**EXERCISE PROMPT:** Print the entries starting with the line that contains "Click the flow name title" and going on through the line that contains "point(309,11)", leaving out the pictures.

======

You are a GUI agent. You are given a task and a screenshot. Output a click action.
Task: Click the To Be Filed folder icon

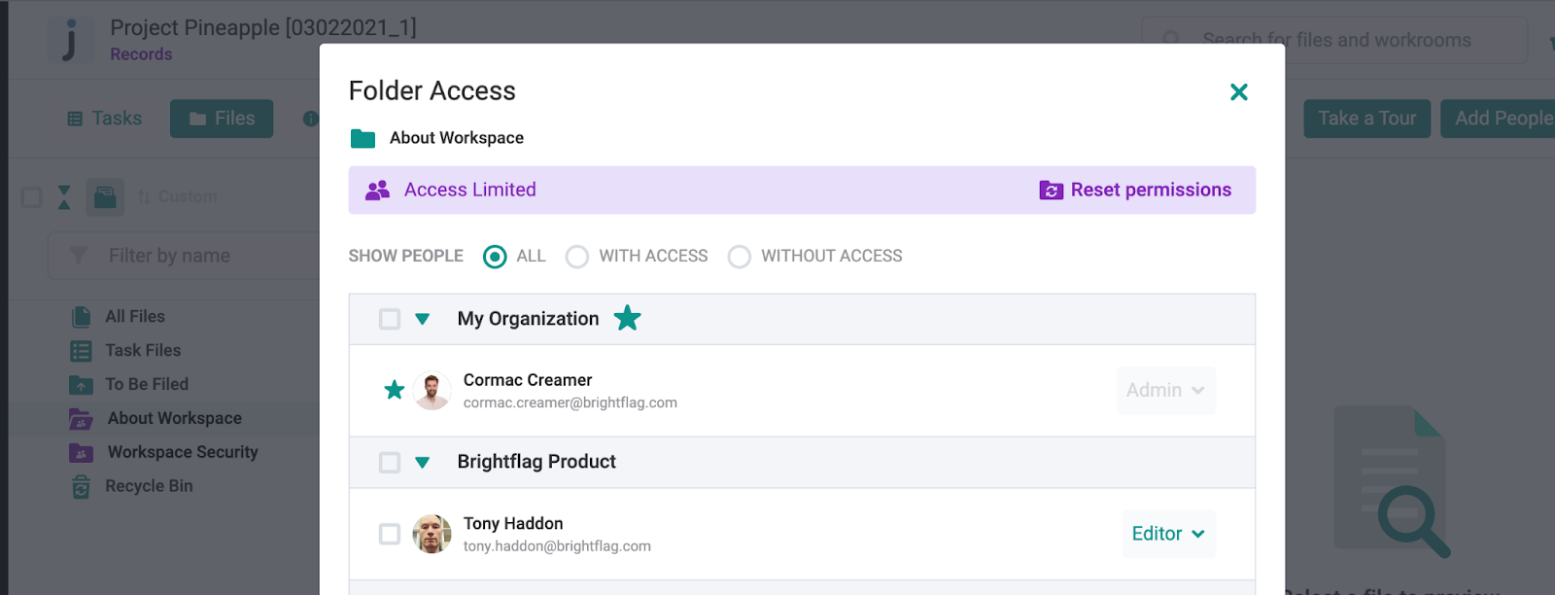coord(82,385)
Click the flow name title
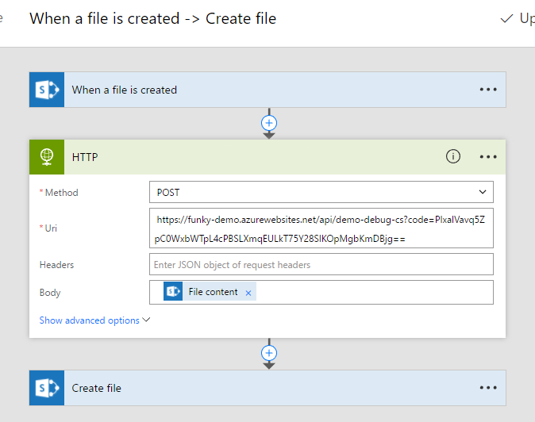The image size is (535, 422). coord(152,18)
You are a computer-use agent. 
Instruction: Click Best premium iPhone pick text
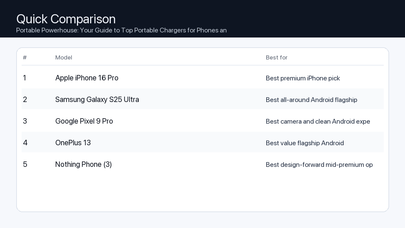303,78
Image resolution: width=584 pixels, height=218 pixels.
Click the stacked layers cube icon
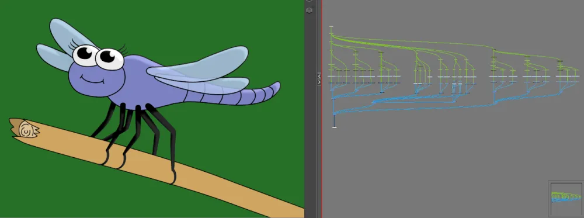point(309,11)
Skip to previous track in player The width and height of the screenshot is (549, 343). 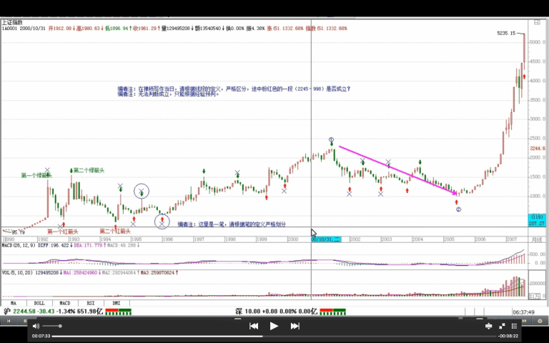pyautogui.click(x=253, y=326)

======

**REPLY TO THE EXERCISE:**
Click the flow name title
The image size is (535, 422). coord(152,18)
You are a computer-use agent. 
Instruction: Click Best premium iPhone pick text
303,78
Image resolution: width=584 pixels, height=218 pixels.
Click the stacked layers cube icon
point(309,11)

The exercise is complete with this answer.